55:34.16 Sarah Hatter It’s a great place. It’s equidistant from pretty much everywhere in the United States, we have a lot of international people who come in as well because it’s a great place to maybe spend a mini vacation. So please join us September 29 and 30 or if you’re interested. We’re still taking some speaker applications. You can find all that ElevateCX.co
56:04.93 james nathan Fantastic. And if you’re old as me and a bit of a Mork and Mindy fan you can get up to up to Boulder and see Mindy’s house while you’re there as well. If you haven’t been before.
56:24.14 Sarah Hatter Yeah, and what’s the right up there too near Boulder is the, the creepy hotel from the Shining, you can go and stay there.
56:34.59 james nathan Yes, yes, yes, yes, fantastic.
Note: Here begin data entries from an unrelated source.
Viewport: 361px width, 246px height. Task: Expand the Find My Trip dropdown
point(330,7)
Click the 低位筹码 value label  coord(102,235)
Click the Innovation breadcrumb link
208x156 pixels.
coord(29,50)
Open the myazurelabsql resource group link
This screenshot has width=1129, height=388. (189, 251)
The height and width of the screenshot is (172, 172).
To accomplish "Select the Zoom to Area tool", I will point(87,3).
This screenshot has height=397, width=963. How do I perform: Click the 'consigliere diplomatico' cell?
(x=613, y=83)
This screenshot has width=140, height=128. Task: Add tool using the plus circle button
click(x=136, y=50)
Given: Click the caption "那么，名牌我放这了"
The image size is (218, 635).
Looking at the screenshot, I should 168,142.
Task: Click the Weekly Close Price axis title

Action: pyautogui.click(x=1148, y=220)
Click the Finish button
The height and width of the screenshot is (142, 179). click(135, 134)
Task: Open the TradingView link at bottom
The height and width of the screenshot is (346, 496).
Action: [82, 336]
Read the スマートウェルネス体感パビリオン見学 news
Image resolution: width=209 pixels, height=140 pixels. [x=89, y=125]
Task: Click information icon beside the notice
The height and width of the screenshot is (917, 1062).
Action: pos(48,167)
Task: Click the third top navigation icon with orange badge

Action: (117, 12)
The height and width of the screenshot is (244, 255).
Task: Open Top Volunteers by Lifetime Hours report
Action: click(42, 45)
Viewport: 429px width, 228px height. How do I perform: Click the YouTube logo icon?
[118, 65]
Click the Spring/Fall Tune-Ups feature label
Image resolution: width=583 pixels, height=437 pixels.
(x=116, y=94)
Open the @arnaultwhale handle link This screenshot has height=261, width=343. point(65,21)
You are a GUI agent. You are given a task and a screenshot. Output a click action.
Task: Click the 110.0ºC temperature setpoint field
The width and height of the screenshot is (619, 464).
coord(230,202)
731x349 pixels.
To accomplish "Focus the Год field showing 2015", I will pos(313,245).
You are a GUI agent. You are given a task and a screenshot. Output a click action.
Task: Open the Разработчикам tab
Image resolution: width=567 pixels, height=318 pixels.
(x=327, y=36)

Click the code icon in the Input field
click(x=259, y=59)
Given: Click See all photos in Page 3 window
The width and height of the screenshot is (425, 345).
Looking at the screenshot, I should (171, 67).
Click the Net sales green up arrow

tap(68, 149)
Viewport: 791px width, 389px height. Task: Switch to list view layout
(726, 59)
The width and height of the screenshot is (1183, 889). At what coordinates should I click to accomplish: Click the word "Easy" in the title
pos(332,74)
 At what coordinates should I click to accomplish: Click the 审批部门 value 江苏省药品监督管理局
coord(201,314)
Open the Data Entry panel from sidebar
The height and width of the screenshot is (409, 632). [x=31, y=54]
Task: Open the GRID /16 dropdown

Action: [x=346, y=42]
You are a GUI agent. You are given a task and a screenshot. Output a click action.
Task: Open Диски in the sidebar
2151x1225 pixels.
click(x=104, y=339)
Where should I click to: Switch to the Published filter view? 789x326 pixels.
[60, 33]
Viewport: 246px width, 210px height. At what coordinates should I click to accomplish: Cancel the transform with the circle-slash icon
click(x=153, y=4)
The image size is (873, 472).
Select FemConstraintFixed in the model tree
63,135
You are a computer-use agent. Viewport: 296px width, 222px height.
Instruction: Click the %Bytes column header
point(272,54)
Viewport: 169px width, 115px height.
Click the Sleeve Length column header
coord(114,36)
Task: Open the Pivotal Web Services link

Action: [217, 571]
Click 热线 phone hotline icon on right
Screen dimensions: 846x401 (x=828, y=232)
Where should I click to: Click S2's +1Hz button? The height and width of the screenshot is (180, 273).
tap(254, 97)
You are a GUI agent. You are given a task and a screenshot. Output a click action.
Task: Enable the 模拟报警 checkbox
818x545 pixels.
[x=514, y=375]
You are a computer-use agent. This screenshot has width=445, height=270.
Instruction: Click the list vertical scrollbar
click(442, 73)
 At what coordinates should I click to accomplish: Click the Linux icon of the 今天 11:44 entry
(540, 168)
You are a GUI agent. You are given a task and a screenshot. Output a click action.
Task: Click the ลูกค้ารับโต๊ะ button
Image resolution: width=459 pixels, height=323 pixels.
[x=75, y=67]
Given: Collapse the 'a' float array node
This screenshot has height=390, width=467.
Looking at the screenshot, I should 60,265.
The only time I’ve been to Boulder was years and years ago and I went with a friend of mine who was living in Denver, and I was sort of sort of you know, knocking on 30, and being an Australian not used to being asked for id at the bar or anywhere I went to a pub called the James because I thought that’s got to be a pub for me. And they wouldn’t let me in so that was my experience of trying to have a drink in Boulder.
57:38.13 james nathan It’s been so so nice chatting with you Sarah and so much to think about as well. What’s your 1 thing though, what’s your 1 big thing? If you’re going to leave our listeners with 1 idea something they could take away, they could do differently in their business today to make a difference for today and for the years to come. What would that thing be?
57:44.94 Sarah Hatter Yeah, thank you, Thank you so much for having me. This is so funny because we’re closing where we started with email signatures and salutations and greetings right? Just the most basic of the English language the stuff we learn in primary school.
Take a look at what you’re sending to people and those Auto responders, take a look at how you introduce yourself and how you end those conversations and just start there be radical with it. So that people talk about it. They notice it right?? Sometimes people are are afraid of being too Cutesy. You don’t have to be cutesy but try to be a little informal and a little bit more friendly and set a tone that’s going to be that persona like I said for your support team. Small changes like that make a huge huge difference take a look at those stock answers. Thank you for your feedback. I apologise for the inconvenience and just wipe them out of your vocabulary and say you know we’re going to start it. It will kind of set you on a path for changing all of those small details around your experience. So, be thoughtful about it, stop thinking about speed so much and start thinking about that human connection.
01:00:14.19 james nathan Fabulous. I love that Sarah what a great bit of advice and thank you again. It’s been so so nice chatting with you, absolute pleasure.
01:00:33.44 Sarah Hatter You too. Thanks for having me.